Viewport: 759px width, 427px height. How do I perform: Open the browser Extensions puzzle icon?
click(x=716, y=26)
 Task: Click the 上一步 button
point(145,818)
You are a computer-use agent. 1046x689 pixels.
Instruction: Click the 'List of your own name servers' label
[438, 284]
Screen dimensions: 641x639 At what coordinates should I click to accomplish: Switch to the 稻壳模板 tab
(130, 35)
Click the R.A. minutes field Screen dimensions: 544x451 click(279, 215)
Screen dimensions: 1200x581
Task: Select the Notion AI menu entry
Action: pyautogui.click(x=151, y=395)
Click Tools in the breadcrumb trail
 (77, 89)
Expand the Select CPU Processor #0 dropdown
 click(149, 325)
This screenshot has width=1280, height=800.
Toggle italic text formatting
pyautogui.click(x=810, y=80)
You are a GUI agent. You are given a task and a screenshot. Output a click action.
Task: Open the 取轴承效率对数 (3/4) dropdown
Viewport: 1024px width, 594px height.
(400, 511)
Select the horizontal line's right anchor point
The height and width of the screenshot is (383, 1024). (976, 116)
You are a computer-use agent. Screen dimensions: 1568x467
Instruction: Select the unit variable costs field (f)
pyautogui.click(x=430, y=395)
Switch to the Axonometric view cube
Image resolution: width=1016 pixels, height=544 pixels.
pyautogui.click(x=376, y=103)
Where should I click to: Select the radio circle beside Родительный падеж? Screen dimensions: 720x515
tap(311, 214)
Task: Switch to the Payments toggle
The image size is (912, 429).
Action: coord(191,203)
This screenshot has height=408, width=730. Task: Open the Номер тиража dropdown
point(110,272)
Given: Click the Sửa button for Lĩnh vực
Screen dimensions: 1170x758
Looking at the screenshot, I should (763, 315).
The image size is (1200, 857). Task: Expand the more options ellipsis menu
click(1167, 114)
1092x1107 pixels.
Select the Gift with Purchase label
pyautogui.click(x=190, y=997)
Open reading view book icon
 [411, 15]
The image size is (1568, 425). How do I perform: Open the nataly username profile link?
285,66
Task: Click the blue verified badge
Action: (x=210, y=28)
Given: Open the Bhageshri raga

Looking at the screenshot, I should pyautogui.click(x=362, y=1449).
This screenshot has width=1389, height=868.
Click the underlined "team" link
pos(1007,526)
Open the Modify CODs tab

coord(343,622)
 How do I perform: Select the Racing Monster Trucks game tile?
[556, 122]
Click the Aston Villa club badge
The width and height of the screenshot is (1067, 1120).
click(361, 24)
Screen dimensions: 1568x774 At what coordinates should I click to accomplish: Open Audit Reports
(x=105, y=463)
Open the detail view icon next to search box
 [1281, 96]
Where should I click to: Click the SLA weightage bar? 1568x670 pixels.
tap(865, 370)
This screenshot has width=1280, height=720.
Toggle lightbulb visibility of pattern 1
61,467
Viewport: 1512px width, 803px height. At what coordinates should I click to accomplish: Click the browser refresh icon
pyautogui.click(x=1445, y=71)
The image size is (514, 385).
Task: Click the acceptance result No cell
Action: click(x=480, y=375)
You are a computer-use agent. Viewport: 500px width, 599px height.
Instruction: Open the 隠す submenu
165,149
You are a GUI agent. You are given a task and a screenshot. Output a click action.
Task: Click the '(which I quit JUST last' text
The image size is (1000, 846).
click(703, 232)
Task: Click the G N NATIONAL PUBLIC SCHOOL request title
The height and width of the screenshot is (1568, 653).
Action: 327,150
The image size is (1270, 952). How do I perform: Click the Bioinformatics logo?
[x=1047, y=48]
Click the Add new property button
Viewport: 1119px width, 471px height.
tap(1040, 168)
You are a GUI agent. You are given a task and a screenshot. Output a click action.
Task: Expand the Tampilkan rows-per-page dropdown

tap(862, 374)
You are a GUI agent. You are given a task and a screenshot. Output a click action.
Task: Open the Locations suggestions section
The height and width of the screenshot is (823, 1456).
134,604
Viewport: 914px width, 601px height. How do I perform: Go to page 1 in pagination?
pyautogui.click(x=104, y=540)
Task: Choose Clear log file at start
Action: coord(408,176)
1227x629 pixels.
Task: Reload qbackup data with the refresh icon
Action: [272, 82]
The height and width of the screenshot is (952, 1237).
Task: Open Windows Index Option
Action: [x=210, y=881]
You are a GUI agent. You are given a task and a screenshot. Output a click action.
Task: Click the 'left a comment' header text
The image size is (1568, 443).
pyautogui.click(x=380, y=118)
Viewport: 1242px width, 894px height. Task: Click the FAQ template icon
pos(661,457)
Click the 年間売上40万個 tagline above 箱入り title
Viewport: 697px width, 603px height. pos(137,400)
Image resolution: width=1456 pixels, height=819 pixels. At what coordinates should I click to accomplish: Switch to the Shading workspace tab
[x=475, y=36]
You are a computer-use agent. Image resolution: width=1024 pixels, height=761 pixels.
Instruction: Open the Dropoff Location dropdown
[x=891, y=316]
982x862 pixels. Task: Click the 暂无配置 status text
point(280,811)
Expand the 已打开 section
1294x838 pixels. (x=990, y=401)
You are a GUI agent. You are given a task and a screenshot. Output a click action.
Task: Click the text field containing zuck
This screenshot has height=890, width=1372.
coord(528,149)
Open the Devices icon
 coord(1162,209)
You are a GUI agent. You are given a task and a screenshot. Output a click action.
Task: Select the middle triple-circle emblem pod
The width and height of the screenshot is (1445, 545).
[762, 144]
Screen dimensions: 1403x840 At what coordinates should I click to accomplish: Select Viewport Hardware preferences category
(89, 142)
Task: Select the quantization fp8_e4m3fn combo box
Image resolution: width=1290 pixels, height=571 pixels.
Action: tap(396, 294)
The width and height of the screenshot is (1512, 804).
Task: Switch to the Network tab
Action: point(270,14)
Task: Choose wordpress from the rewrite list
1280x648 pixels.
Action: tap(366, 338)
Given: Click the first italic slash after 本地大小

WHAT THE TASK ASKS: Repeat the part of the listing that opens with the line containing "Expand the Select CPU Processor #0 dropdown" and closes with the line containing "coord(343,622)", reproducing every line in that span verbatim.

EXPECTED ANSWER:
Expand the Select CPU Processor #0 dropdown
 click(149, 325)
This screenshot has width=1280, height=800.
Toggle italic text formatting
pyautogui.click(x=810, y=80)
You are a GUI agent. You are given a task and a screenshot. Output a click action.
Task: Open the 取轴承效率对数 (3/4) dropdown
Viewport: 1024px width, 594px height.
(400, 511)
Select the horizontal line's right anchor point
The height and width of the screenshot is (383, 1024). (976, 116)
You are a computer-use agent. Screen dimensions: 1568x467
Instruction: Select the unit variable costs field (f)
pyautogui.click(x=430, y=395)
Switch to the Axonometric view cube
Image resolution: width=1016 pixels, height=544 pixels.
pyautogui.click(x=376, y=103)
Where should I click to: Select the radio circle beside Родительный падеж? Screen dimensions: 720x515
tap(311, 214)
Task: Switch to the Payments toggle
The image size is (912, 429).
Action: coord(191,203)
This screenshot has height=408, width=730. Task: Open the Номер тиража dropdown
point(110,272)
Given: Click the Sửa button for Lĩnh vực
Screen dimensions: 1170x758
Looking at the screenshot, I should (763, 315).
The image size is (1200, 857). Task: Expand the more options ellipsis menu
click(1167, 114)
1092x1107 pixels.
Select the Gift with Purchase label
pyautogui.click(x=190, y=997)
Open reading view book icon
 [411, 15]
The image size is (1568, 425). How do I perform: Open the nataly username profile link?
285,66
Task: Click the blue verified badge
Action: (x=210, y=28)
Given: Open the Bhageshri raga

Looking at the screenshot, I should pyautogui.click(x=362, y=1449).
This screenshot has width=1389, height=868.
Click the underlined "team" link
pos(1007,526)
Open the Modify CODs tab

coord(343,622)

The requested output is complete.